In 1990, Bert Potter was convicted of drug charges and sentenced to three and a half years in jail. This eventually led to the sexual abuse charges. In 1991, Centrepoint was subject to a police dawn raid, where six men and two women were arrested on indecent assault and rape between the years of 1978 and 1984. Bert himself was sentenced to a further seven and a half years in prison in 1992, one of his victims being as young as three and half years old. In 2012 Potter died at the age of 86. Potter’s son John spoke at his funeral and said “By committing himself to a radical ideology promoting the sexual liberation of children, Bert got it badly wrong and people were damaged as a result. Sadly he never accepted his social experiment and failed in this respect and he believed in the end that he’d done no harm.”


For some ex-Centrepoint members, their time in the commune is one they’d like to forget, being unable to accept it as part of their story. For others like Victor and Miriam, it’s able to be talked about freely, with the understanding that it is a part of who they are and they can’t deny that. But it does bring up complex emotions and memories, and perhaps a fear of scrutiny from the outside world who don’t know what it was like to be a part of Centrepoint. “To share my experience with others will always be measured against what I think would be their judgements. Judgements of living in a place which seemingly sanctioned sexual abuse of children, which used psychedellic drugs, which encouraged polyamory and which was a cult with a charismatic figure,” said Victor. I asked Victor and Miriam how Centrepoint affected their lives. “I would never have met Miriam if I hadn’t been at Centrepoint,” Victor said.
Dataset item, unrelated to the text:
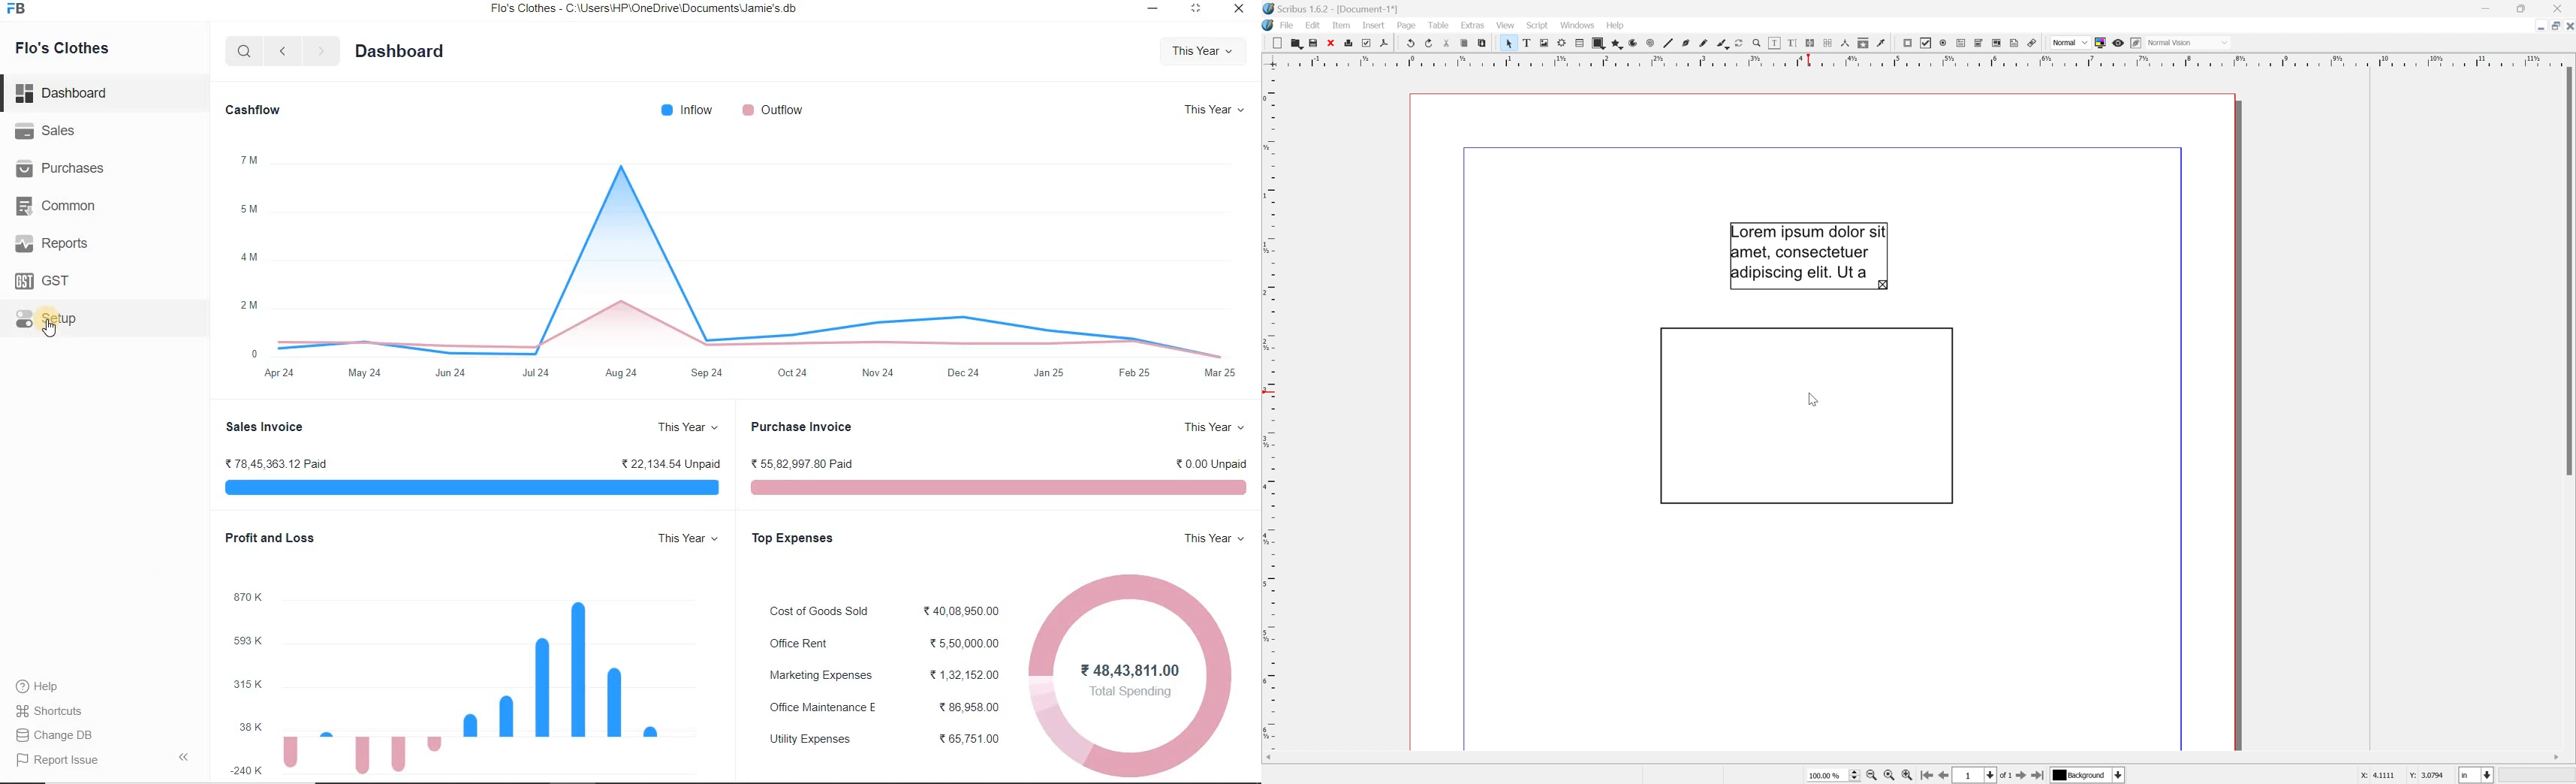  I want to click on Item, so click(1343, 26).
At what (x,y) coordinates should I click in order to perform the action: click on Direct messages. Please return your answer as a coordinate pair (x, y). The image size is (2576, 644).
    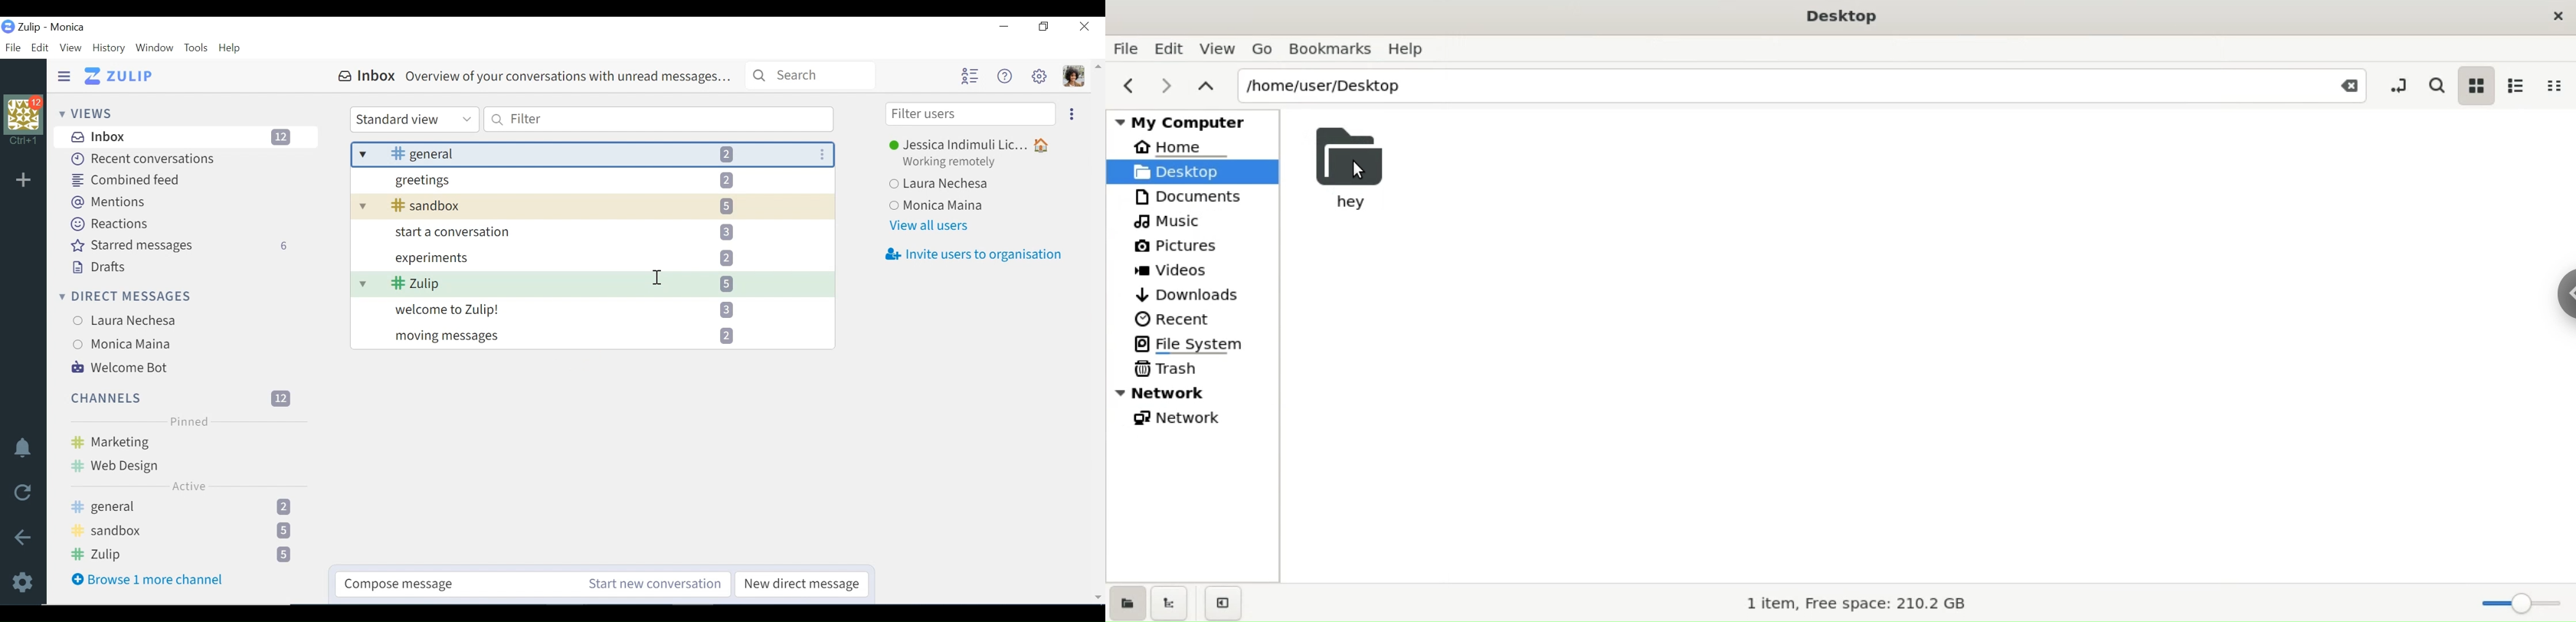
    Looking at the image, I should click on (124, 297).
Miriam gave birth to her son in Centrepoint, and it is a place which does hold significant and special memories amidst the painful memories. Victor also spoke about the personal development that came from this integral life experience. “I think I’ve gained a certain resilience, openness, courage, self-acceptance, and attitude to life which I’m not sure I would have otherwise achieved through conventional living.” The desire to go outside of what is traditional and widely accepted is risky and won’t always be a smooth journey. Especially if something that had progressive ideals turned out to be much more sinister than initially intentioned. But the way Miriam and Victor spoke about their experience showed the complexity of what it was like to be part of a cult, one which is marred by the likes of sexual abuse, neglect and drug use.